Per-Batch Interaction Pattern
For each batch:
- •Present the differences in this batch, showing each document's version side by side
- •Contextualise — briefly explain what is at stake in each choice and whether it affects downstream decisions
- •Collect decision — use the ask_user_input tool when choices are discrete (pick Doc A vs Doc B vs hybrid), or ask in prose when the user may want to rewrite
- •Confirm — echo back the decision and its implications before moving on
- •Update the internal merged document state
Resolution Actions
For each difference, the user can:
- •Accept A / B / C — adopt one document's version wholesale
- •Merge — combine elements from multiple versions (Claude proposes a merged version, user confirms or edits)

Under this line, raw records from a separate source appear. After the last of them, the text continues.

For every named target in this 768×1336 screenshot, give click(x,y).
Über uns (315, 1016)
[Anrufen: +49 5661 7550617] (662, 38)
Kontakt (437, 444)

- •Rewrite — discard all versions and write something new (user provides direction, Claude drafts)
- •Defer — skip for now, revisit later
Final Output
After all batches are resolved, produce the final merged document. Also generate a brief merge log summarising each decision point and the choice made, for traceability.
Output Format
All outputs are in Markdown. For the final merged document, match the genre and style of the input documents.
Edge Cases
- •More than 3 documents: The alignment step becomes combinatorial. Prioritise pairwise comparisons against a "reference" document (ask the user which one, or default to the longest/most complete).
- •Very different structures: If documents diverge so much at the structural level that alignment is infeasible, report this to the user and suggest treating them as complementary rather than competing. Offer to produce a synthesis rather than a merge.
- •Near-identical documents: If differences are minimal (mostly expression-level), skip directly to a quick diff-style report and ask if the user wants to just pick one as the base and apply minor edits.
- •Non-text content: Tables, figures, equations — flag these separately and ask the user to decide on each.
Reference Files
Read these as needed during execution:
| File | When to Read |
|---|---|
references/difference_taxonomy.md | During Step 3 of Phase 1, to classify differences |
references/alignment_strategy.md | During Step 2 of Phase 1, for structural alignment logic |
references/output_formats.md | During Step 4 of Phase 1, for annotated diff and report templates |
references/resolution_workflow.md | At the start of Phase 2, for interaction protocol details |
references/batch_logic.md | Before constructing batches in Phase 2 |
Template Files
HTML templates for structured output. Use these as scaffolds — replace {{PLACEHOLDER}}
values with actual content, and duplicate or remove repeating elements as needed.
| File | Purpose |
|---|---|
assets/diagnostic_report_template.html | Phase 1 diagnostic report: stats bar, alignment table, collapsible level groups with difference entries, dependency summary |
assets/resolution_batch_template.html | Phase 2 per-batch view: progress bar, decision cards with side-by-side comparison, stakes info, resolution badges, batch decision log |
When the current platform supports HTML artifact rendering, read the appropriate template
file and populate it. When HTML is not supported, fall back to the Markdown formats
described in references/output_formats.md.